Fast Racing NEO – Review
Fast Racing NEO was released on 10th December 2015. I purchased it on the day but, because I was too busy with Xenoblade Chronicles X, I never really gave it the chance it deserves.
I love futuristic racers like Wipeout and F-Zero, but I feared the genre had died until I heard of Shin’en’s Fast Racing NEO. It did not disappoint. The game is rooted in a simpler vein of gaming. But with new and unique mechanics to the genre the game doesn’t feel familiar. It’s fresh and exciting, with 16 courses to choose from and 3 leagues, all varying in difficulty, the game is great fun for all the family at a low price.
The game doesn’t pretend to be anything it’s not. It’s a low budget game. The menus are like something from the PlayStation era. The idea of the game is simple, there are 4 races for each cup and 4 cups to a league. Selecting a different league will only change the difficulty by raising the speed. (Think Mario Kart’s different CC modes) Your position in the race will reward you points, the player with the highest amount of points after the fourth race wins the cup. Simple. You unlock new cups by coming earning Gold, Silver or Bronze in the previous cup. As well as all this, you can compete in 8-player online races, 4-player local, Time Trails and Hero Mode (A super-fast mode where your boost gauge also serves as a shield gauge.)
Boosting is an integral part of the gameplay, you can’t win unless you strategise your use of boost. There are two ways to boost; by using a gauge that you fill by collecting orbs, or by driving over orange and blue boost surfaces. You have to change the colour of your vehicles phase to match. If your colour doesn’t match you’ll slow down to the speed of a Nissan Micra, this will have you in 10th place before you have time to switch back. You’ll need perfect timing to compete.
The tracks can vary from simple circuits to the more intricate, featuring massive drops, wall-less sections, and obstacles to dodge. These can be hard to handle when you’re racing at 600 kilometers per hour. The sheer speed of Fast Racing lends itself to the fact that the game’s graphics aren’t what we’ve come to expect from current generation consoles.
When playing local multiplayer, the graphics become very pixelated, due to the Wii U’s uncompetitive hardware. This can’t be noticed on the GamePad screen but is very noticeable on a larger TV screen.
The music is perfect, consisting entirely of faced paced, high energy electronica. It fits in with the futuristic theme of the game and gets your blood pumping.
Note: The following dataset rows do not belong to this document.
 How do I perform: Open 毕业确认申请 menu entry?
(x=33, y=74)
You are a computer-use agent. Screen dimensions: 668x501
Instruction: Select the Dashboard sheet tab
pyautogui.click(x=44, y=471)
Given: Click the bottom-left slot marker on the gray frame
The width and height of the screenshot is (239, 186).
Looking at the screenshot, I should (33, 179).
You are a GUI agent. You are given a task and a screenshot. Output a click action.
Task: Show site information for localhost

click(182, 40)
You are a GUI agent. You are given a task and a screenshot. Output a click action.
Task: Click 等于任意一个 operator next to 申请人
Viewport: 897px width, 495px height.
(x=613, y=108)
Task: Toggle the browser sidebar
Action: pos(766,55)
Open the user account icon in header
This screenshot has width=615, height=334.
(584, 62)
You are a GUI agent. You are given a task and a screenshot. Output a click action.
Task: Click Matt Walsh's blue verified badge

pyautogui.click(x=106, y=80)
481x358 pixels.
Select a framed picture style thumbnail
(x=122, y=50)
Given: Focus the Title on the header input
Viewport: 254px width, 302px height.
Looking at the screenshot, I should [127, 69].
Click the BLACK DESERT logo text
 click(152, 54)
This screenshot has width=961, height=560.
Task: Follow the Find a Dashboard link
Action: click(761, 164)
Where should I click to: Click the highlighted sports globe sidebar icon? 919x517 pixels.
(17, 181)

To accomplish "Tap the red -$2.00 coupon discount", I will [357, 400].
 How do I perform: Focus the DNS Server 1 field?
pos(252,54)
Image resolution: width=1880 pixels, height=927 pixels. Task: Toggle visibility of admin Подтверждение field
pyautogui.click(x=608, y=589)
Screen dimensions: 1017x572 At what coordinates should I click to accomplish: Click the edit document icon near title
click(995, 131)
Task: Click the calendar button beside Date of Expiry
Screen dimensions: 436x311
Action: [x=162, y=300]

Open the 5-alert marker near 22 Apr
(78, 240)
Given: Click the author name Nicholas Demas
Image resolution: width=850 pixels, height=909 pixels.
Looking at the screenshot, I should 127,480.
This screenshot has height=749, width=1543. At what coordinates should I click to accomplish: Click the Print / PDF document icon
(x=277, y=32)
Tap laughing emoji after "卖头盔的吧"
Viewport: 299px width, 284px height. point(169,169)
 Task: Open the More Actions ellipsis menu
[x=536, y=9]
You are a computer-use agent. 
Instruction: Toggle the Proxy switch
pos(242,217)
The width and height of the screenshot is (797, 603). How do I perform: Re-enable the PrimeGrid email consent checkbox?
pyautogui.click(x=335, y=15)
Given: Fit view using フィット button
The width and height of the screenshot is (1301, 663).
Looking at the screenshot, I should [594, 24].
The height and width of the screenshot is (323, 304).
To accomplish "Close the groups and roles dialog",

It’s a simple game, with a slight learning curve. But with the thrills that come from such high speed, game-play is addictive. I can’t remember the last time I had friends over and had them become fully immersed in a racer game, or any game for that matter. It seems as though arcade style racers are a thing of the past. But hopefully Fast Racing NEO has shown Nintendo that there’s space in the market for a new F-Zero game. Maybe we’ll see one on the NX.